First, as pointed out by Buhling et al, the time constraints faced by clinicians during hurried well-woman visits may preclude broaching the issue of HT use in symptomatic patients. For example, given women’s fears regarding breast cancer, helping women appreciate that there is only a modestly elevated risk of breast cancer associated with more than 3 to 5 years of estrogen therapy use is a task that clinicians may find difficult to accomplish quickly.
Second, many patients do not have the tools to discriminate between balanced evidence-based guidance, such as information available online from The North American Menopause Society, and other guidance regarding HT, whether encountered in the media, online, or from other sources.
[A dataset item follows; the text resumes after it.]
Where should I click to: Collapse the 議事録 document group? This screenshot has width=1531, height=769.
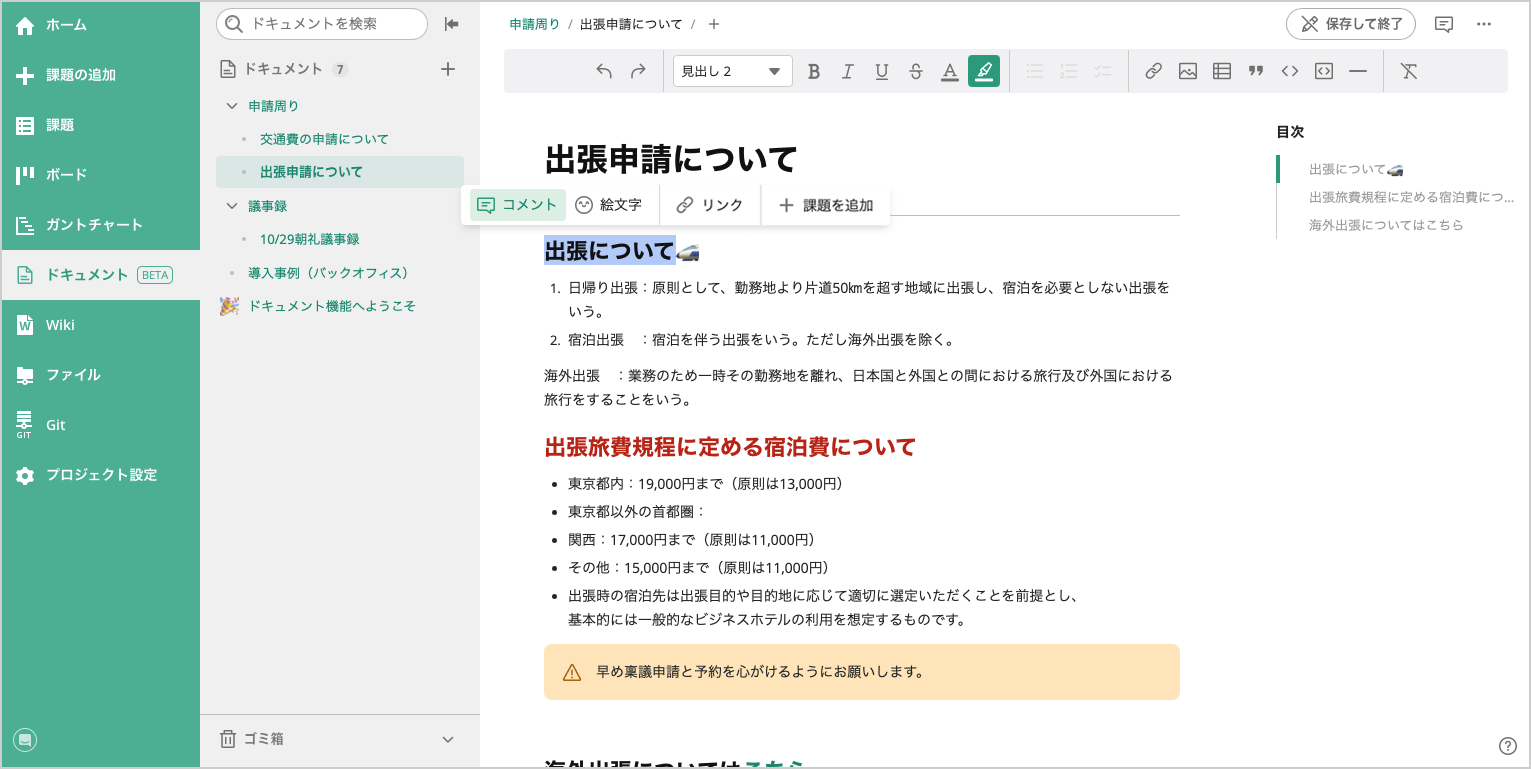[233, 205]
Third, some clinicians may perceive the medicolegal consequences of prescribing HT (eg, HT users diagnosed with breast cancer or pulmonary embolism) to be so daunting that they prefer to leave the issue of HT use unaddressed, unless a patient specifically requests such treatment.
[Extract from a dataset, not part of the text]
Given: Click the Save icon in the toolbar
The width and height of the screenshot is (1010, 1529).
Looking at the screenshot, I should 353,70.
Understanding disparities in the provision of healthcare services can help identify critical opportunities for provider and patient interventions. To paraphrase Dr. JoAnn E. Manson, 2011-2012 president of The North American Menopause Society and principal investigator for the WHI Vanguard Center at Brigham and Women’s Hospital: “Menopausal symptoms impair women’s quality of life and are seriously undertreated. It is important for clinicians to begin to address these issues with the patients by opening up lines of communication—letting women know their treatment options.”
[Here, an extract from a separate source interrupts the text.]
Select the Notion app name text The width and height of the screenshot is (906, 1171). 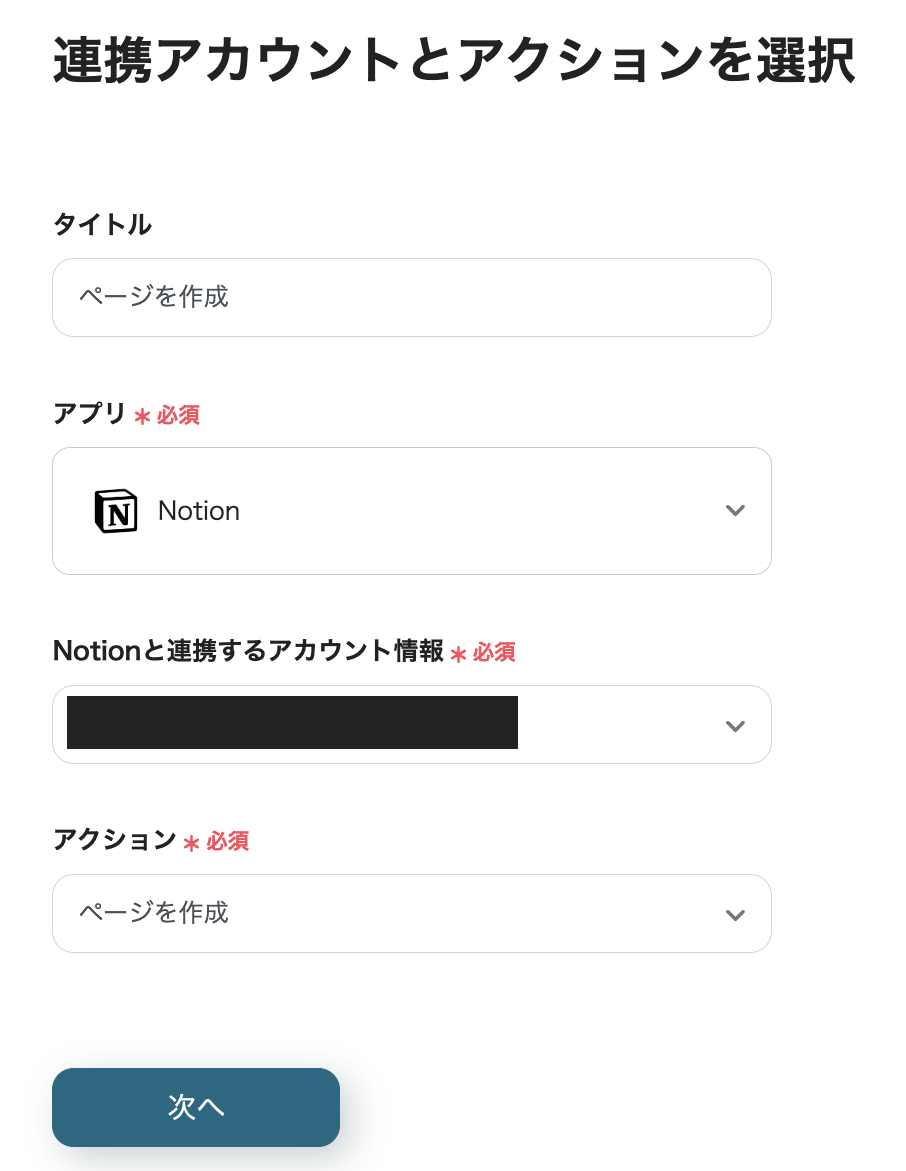[199, 511]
How can clinicians caring for postmenopausal women help close the gap between the high prevalence of HT among well-informed women and the markedly lower use among those less informed? Dr. Manson’s comments point us toward better communication with patients regarding HT. One approach to improving such communication is recognizing that a well-woman visit may not allow sufficient time to help a symptomatic woman make an informed choice regarding HT use. Encouraging symptomatic patients to return for a problem-oriented visit devoted to reviewing symptom treatment provides an opportunity for reviewing the pros and cons of HT in an unhurried manner. An appropriate diagnosis for such a visit might be “menopausal syndrome/hot flashes” (International Classification of Diseases, Ninth Revision, code 627.2). Provided that more than half of the time expended during an office visit involves counseling, problem-oriented office visits can be coded according to the time expended counseling. In addition, steering women to reliable sources of evidence-based information on HT, including The North American Menopause Society’s Web site (menopause.org; click “For Women” on the home page), facilitates patient education without expending additional time in the office. Finally, women who perceive their decision regarding HT use/nonuse to be based on a balanced discussion with a caring clinician will be less likely to sue should an adverse outcome, such as breast cancer, later occur.